Tuesday, May 1, 2012

Yikes.

That pretty much sums up my day. I don't even know where to begin, I only know that if I don't get this out constructively (aka venting to you fine people bored or kind enough to read my blog) then I will literally lose it today. I may breakdown later anyways, but I figured I would try this first.

I really, truly can not stand days like this. You know, those days that never seem to end in things that go wrong? When it rains, it pours, right? And it isn't just the literal things it's all the other crazy-cakes things that go on inside your brain, too.

When I got to Nanny's (early) this morning, she was out of it and having a low with her blood sugar. Dioriented, dizzy, forgetful and her blood sugar was only 71....AFTER I pumped half a Coke into her. Yeah, pretty darn low. Those days are never fun and I have SO much respect for nurses and doctors and EMT's, etc, that deal with that type of thing on a daily basis. Granted, those people are getting paid and it isn't their own grandmother they have to take care of usually. I think at the very least it makes it less emotionally charged, but I am positive it is still stressful. Again, kudos to them. I couldn't do it long term.

After dealing with that, taking her out to lunch, and then grocery shopping (because her niece E is coming from England with her partner S tomorrow)...and then trying to get the flea and tick stuff on her cats and ya-da-ya-da I went and got Ava. Who was "okay" but being kind of a brat. Dealt with that and really just wanted to sleep. Note: I want to sleep when I have a bad or draining day. Like I feel like I could sleep for hours.

I don't know. I know I'm rambling but I feel so overwhelmed and that isn't even the half of it. I started Grad School today (YAY!!!) But I had to be there by 6 and Mom got there at 5:15 and was honestly kind of rude about me not wanting to be with them ALLLLL day tomorrow. I mean seriously, explain to me why I would want to be there from 2:00 until well after 8:00?? Yeah, no thanks. I can only take my family in small doses most of the time. Especially with the week I am having. -_-

So then I'm driving here, my tire is being stupid, I feel a bit anxious and rushed, go to let the dogs out, spill the snack I had gotten on the stairs (oops!) and then drop my phone trying to catch the house phone from falling. Like, what in the hell. It was one of those "I really want to cry but I don't want to be a wuss" kind of days. OH, and I got our Property Tax bill. It was better than I thought it would be but STILL good grief!
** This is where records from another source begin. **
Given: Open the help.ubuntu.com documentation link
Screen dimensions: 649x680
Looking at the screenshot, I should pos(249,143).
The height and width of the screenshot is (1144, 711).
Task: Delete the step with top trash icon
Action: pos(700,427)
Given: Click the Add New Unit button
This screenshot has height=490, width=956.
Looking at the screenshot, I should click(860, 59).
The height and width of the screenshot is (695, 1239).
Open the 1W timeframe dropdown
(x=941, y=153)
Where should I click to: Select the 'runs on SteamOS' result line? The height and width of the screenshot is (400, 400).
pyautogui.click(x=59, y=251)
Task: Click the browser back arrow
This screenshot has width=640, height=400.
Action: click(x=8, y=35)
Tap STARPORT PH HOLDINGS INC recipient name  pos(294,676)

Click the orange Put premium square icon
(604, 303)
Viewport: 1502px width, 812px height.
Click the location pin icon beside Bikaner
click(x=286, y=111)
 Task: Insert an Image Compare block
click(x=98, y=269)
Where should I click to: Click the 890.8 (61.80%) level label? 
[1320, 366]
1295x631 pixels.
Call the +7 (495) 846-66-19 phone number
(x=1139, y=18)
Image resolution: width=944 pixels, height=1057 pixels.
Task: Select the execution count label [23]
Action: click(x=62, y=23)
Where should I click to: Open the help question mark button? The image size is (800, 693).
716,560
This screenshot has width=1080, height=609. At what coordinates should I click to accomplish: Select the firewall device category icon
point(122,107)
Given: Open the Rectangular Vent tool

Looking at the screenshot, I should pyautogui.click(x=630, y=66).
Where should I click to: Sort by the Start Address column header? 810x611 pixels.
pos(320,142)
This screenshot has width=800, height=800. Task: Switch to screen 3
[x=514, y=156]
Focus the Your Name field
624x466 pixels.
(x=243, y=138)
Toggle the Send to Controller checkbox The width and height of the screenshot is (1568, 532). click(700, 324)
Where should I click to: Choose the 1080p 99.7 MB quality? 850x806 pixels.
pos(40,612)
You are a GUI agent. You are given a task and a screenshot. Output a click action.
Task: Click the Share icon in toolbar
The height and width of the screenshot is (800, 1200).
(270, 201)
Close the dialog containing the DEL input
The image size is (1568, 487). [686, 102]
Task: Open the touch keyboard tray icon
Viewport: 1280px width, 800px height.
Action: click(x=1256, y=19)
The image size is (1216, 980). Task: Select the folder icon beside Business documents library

It was less than $1,000 though, so that's good?

OBVIOUSLY the little mundane issues weren't what made it so overwhelming and OBVIOUSLY there are some undertones. Example -- today is six months. Six whole months without my Papa. And the fact that my Nanny had an episode *today* of all days, or the fact that if I wasn't there when I was, she'd be in a coma or worse. Yeah, it's a little overwhelming. Or the fact that I'm getting angrier at people that don't deserve my anger because of the situation. It's just such an ugly situation and I'm kind of resentful of having to be put in it. I really don't like it.

Add that to the fact that I got rejected from a job this morning, which is always a bummer, and the job hunt isn't going so well. For whatever reason I just don't look great on paper? Or I'm too young? Or my experience isn't what they're looking for? Who knows. I'm frustrated with it. I really feel like I may lose it.

Or maybe add onto this that Seth basically told me flat out that he wants a baby and I desperately want one too BUT I don't think we're financially ready (but who is? right?) and oh, ya know, the fact that it doesn't seem my surgery has even "fixed" anything. TMI Alert, but I literally have had ONE visit from AF this YEAR. Freakin' one. It was in February. How insane is that?!?!? You go from December to February to...what? May? Maybe? IF AF decides to show up in May? -_- It just makes me sad and feel inadequate and I don't know anymore.

I want one of those super cute lives that people with children have.